Pourquoi la vulnérabilité est facile à exploiter

La partie analyseur de fichiers de la vulnérabilité obligeait les attaquants à placer un fichier nuisible sur le serveur dans un emplacement qu’Imunify360 finirait par analyser. Mais la partie analyseur de base de données de la vulnérabilité n’a besoin que de la capacité d’écrire dans la base de données, ce qui est courant sur les plateformes d’hébergement partagé.

Étant donné que les formulaires de commentaires, les formulaires de contact, les champs de profil et les journaux de recherche peuvent écrire des données dans la base de données, l’injection de contenu malveillant devient facile pour un attaquant, même sans authentification. Cela rend la vulnérabilité plus large qu’une faille normale d’exécution de malware, car elle transforme une entrée utilisateur courante en un vecteur de vulnérabilité pour l’exécution de code à distance.

Chronologie du silence et de la divulgation du fournisseur

Selon Patchstack, un correctif a été publié par Imunify360 AV mais aucune déclaration publique n’a été faite sur la vulnérabilité et aucun CVE n’a été publié pour celle-ci. Un CVE (Common Vulnerabilities and Exposures) est un identifiant unique attribué à une vulnérabilité spécifique dans un logiciel.
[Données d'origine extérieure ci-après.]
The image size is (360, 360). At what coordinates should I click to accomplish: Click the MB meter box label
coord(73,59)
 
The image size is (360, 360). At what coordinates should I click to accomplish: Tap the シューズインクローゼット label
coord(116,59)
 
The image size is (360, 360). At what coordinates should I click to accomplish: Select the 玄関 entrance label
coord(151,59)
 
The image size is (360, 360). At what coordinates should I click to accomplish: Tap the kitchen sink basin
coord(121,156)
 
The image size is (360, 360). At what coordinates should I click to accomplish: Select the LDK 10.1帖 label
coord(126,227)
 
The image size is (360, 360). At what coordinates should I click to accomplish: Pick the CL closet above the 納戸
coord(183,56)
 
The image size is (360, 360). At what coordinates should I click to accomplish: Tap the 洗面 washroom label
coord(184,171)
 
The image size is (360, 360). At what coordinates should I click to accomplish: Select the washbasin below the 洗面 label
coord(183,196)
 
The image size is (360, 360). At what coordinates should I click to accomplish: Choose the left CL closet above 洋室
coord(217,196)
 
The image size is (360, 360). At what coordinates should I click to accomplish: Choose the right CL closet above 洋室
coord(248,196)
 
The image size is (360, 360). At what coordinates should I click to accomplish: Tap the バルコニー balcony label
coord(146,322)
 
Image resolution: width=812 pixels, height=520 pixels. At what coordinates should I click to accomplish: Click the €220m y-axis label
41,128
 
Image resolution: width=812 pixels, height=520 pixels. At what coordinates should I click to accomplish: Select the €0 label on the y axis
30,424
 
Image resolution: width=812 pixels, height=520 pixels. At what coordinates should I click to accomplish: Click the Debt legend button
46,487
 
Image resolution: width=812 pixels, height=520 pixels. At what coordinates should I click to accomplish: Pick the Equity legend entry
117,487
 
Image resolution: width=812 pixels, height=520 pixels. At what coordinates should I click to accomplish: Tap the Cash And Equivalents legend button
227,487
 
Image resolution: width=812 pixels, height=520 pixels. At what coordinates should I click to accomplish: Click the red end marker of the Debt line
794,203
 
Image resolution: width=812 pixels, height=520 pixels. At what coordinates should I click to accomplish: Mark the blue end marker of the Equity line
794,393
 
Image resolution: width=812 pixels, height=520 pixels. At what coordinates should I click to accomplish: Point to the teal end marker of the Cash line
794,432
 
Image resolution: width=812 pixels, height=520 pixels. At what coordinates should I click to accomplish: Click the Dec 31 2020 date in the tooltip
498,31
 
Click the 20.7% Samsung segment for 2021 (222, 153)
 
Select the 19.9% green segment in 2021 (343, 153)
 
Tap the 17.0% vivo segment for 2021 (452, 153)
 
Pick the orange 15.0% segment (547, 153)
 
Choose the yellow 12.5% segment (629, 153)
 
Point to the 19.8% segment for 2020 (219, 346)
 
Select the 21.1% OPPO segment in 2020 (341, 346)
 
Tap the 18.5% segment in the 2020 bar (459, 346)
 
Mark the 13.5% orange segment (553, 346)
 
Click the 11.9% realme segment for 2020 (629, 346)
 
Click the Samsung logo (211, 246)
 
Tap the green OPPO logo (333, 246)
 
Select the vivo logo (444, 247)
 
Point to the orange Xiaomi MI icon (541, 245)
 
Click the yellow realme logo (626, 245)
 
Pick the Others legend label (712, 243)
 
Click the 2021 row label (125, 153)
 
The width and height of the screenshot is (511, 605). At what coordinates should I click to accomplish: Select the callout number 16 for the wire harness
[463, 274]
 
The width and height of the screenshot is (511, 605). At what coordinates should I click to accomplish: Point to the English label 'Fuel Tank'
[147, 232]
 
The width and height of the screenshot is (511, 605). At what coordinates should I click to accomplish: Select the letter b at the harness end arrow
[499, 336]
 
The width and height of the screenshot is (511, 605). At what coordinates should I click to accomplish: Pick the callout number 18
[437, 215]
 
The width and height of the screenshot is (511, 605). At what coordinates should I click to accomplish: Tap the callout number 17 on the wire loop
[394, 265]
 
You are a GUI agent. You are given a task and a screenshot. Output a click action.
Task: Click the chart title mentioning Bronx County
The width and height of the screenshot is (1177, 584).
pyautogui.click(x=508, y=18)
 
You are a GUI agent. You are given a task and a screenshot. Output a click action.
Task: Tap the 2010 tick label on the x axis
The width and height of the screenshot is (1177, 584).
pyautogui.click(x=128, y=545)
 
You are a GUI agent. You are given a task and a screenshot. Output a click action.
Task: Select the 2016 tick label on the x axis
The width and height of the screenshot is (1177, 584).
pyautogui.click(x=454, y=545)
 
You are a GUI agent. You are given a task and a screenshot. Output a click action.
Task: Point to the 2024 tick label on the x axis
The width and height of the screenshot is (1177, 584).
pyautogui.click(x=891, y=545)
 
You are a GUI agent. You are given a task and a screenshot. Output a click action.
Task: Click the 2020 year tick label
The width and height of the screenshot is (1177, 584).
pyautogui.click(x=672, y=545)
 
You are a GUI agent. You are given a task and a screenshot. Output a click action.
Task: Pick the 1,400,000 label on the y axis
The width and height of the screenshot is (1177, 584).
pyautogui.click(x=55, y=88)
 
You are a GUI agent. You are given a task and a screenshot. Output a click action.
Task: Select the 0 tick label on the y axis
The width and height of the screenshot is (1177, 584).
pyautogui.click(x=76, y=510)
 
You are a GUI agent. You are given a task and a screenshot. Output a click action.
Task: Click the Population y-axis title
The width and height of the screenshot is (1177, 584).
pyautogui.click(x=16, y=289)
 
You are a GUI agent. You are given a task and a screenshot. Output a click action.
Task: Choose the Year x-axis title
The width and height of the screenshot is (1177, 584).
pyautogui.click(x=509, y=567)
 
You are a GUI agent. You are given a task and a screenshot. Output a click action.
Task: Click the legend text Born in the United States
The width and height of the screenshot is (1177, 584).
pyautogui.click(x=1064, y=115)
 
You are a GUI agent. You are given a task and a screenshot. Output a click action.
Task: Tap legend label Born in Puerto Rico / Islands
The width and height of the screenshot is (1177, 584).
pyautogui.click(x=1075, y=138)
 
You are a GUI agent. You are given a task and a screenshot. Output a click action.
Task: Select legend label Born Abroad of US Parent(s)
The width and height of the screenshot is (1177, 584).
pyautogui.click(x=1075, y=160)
Il sert de dossier public et fournit un moyen standardisé de cataloguer une vulnérabilité afin que les parties intéressées soient informées de la faille, notamment pour la gestion des risques. Si aucun CVE n’est émis, les utilisateurs actuels et potentiels risquent de ne pas être informés de la vulnérabilité, même si le problème est déjà répertorié publiquement sur Zendesk d’Imunify360.

Patchstack explique :

«Cette vulnérabilité est connue depuis fin octobre et les clients ont commencé à recevoir des notifications peu de temps après, et nous conseillons aux fournisseurs d’hébergement concernés de contacter le fournisseur pour obtenir des informations supplémentaires sur une éventuelle exploitation dans la nature ou sur les résultats d’une enquête interne.

Malheureusement, aucune déclaration n’a été publiée sur le problème par l’équipe d’Imunify360, et aucun CVE n’a encore été attribué. Parallèlement, le numéro est accessible au public sur Zendesk depuis le 4 novembre 2025.

Sur la base de notre examen de cette vulnérabilité, nous considérons que le score CVSS est : 9,9 »

Actions recommandées pour les administrateurs

Patchstack recommande aux administrateurs de serveur d’appliquer immédiatement les mises à jour de sécurité du fournisseur s’ils exécutent Imunify360 AV (AI-bolit) avant la version 32.7.4.0, ou de supprimer l’outil si l’application de correctifs n’est pas possible. Si un correctif immédiat ne peut pas être appliqué, l’environnement d’exécution de l’outil doit être restreint, par exemple en l’exécutant dans un conteneur isolé avec des privilèges minimaux. Tous les administrateurs sont également invités à contacter le support CloudLinux/Imunify360 pour signaler une exposition potentielle, confirmer si leur environnement a été affecté et pour collaborer sur les conseils post-incident.